**Work required**
All that is needed is an exact copy of the lines from the beginning of the data below through the line containing "01379 873451 (106, 496)", minus the pictures.

[Stored data entries]
============================================================

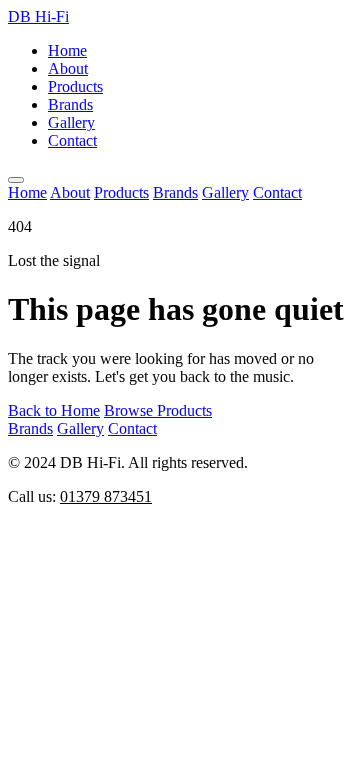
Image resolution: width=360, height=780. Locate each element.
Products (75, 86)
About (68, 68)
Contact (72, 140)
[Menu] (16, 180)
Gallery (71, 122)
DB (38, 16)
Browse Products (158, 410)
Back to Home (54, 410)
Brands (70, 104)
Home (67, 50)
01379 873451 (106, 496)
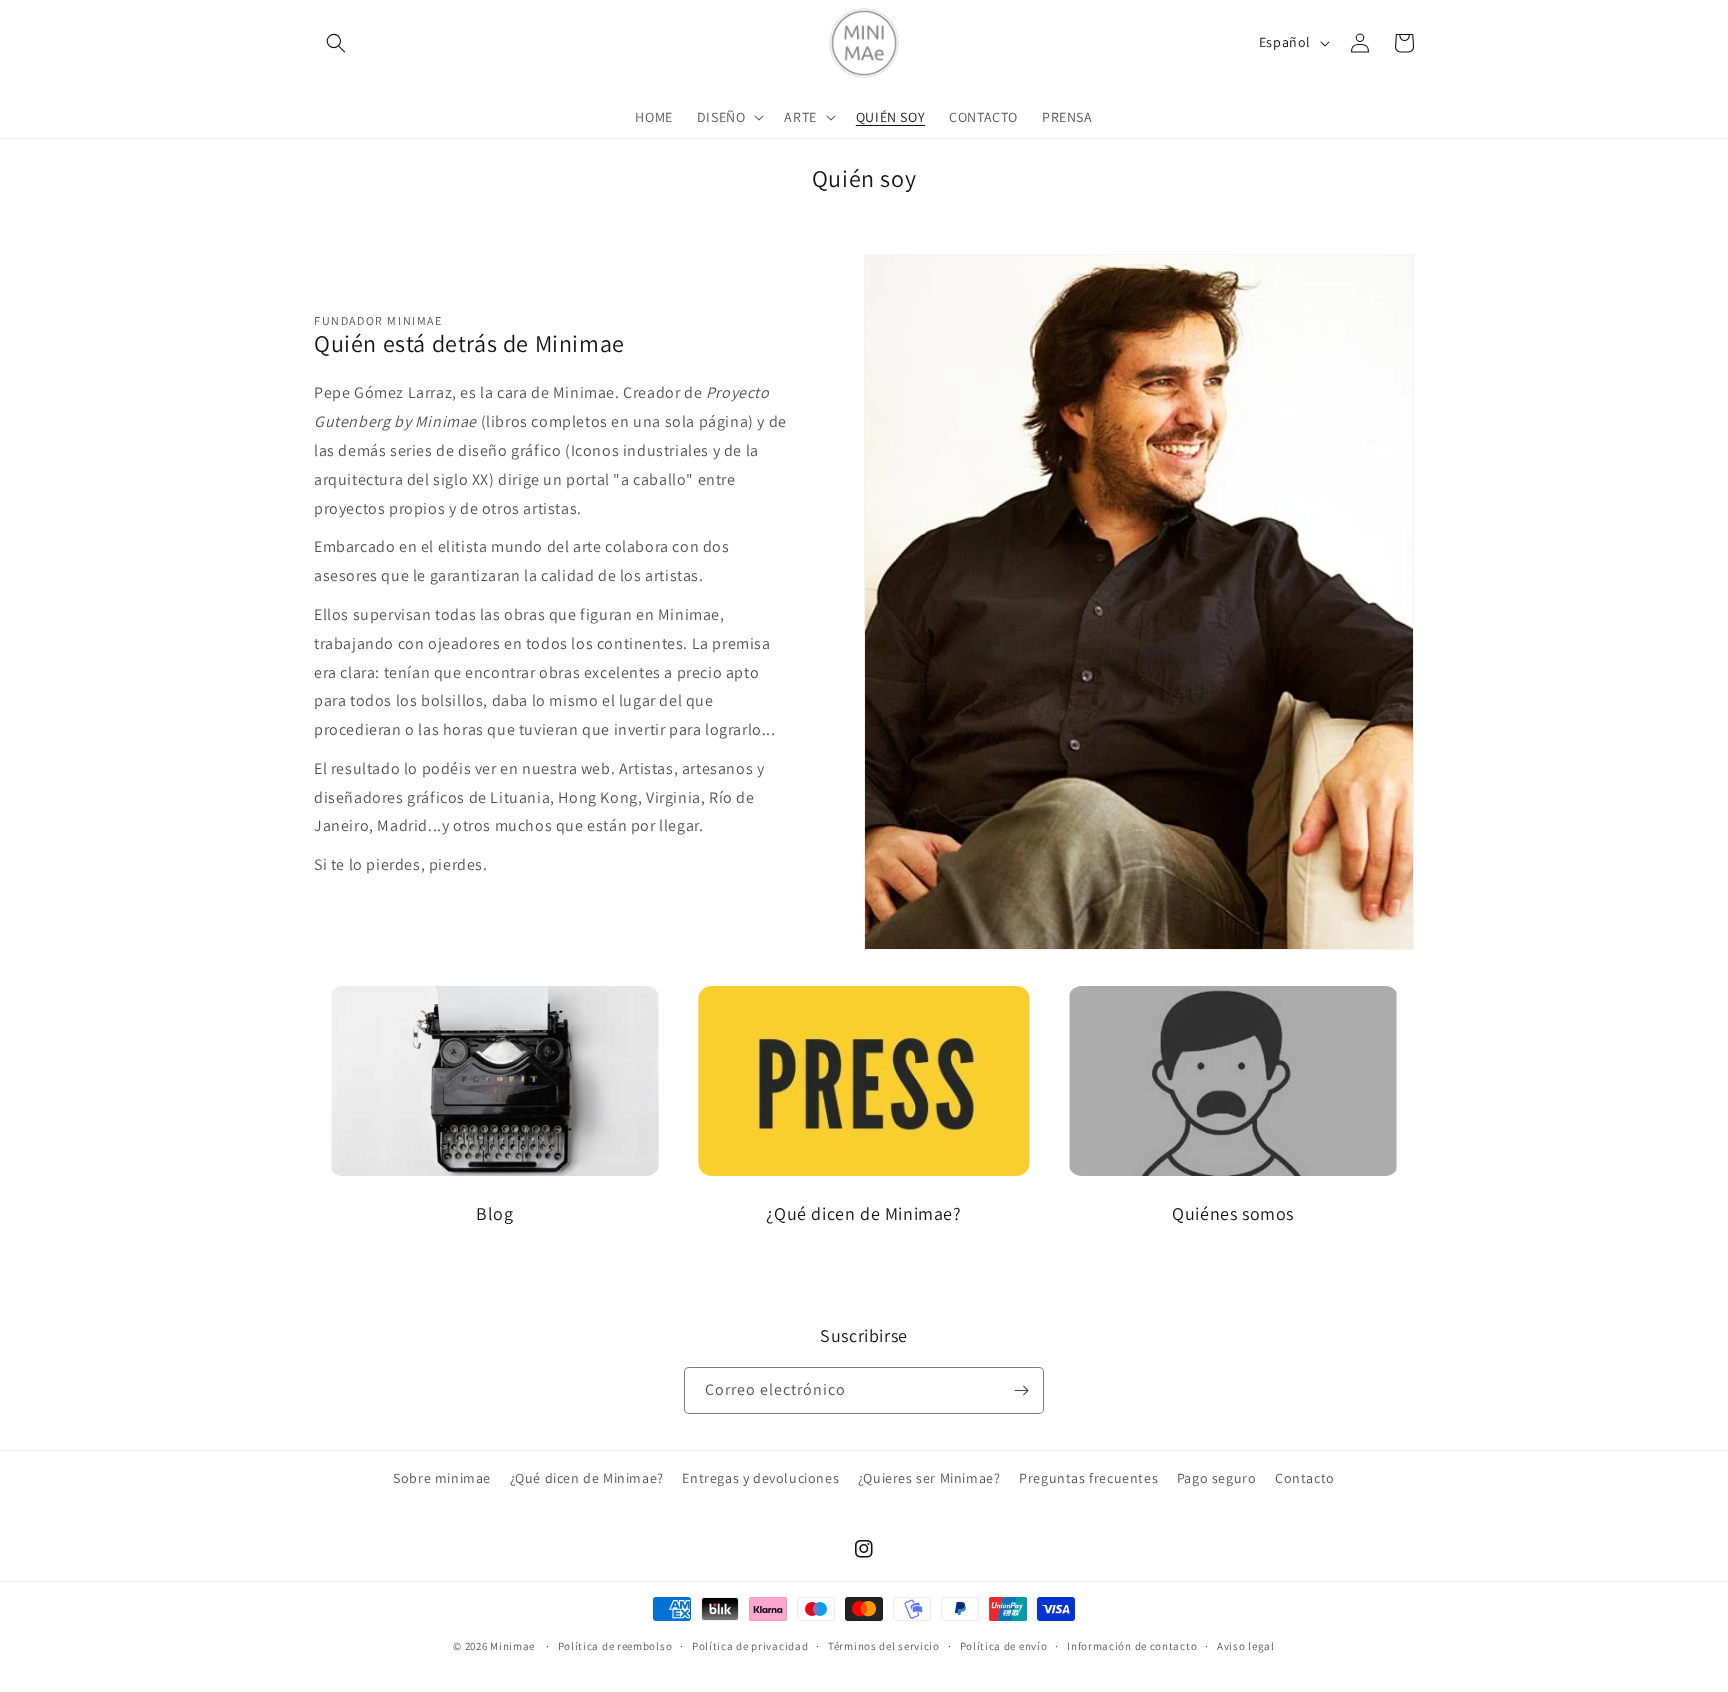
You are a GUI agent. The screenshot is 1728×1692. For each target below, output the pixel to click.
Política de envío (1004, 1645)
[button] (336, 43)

============================================================

**Answer section**
Image resolution: width=360, height=780. Locate each element.
Products (75, 86)
About (68, 68)
Contact (72, 140)
[Menu] (16, 180)
Gallery (71, 122)
DB (38, 16)
Browse Products (158, 410)
Back to Home (54, 410)
Brands (70, 104)
Home (67, 50)
01379 873451 (106, 496)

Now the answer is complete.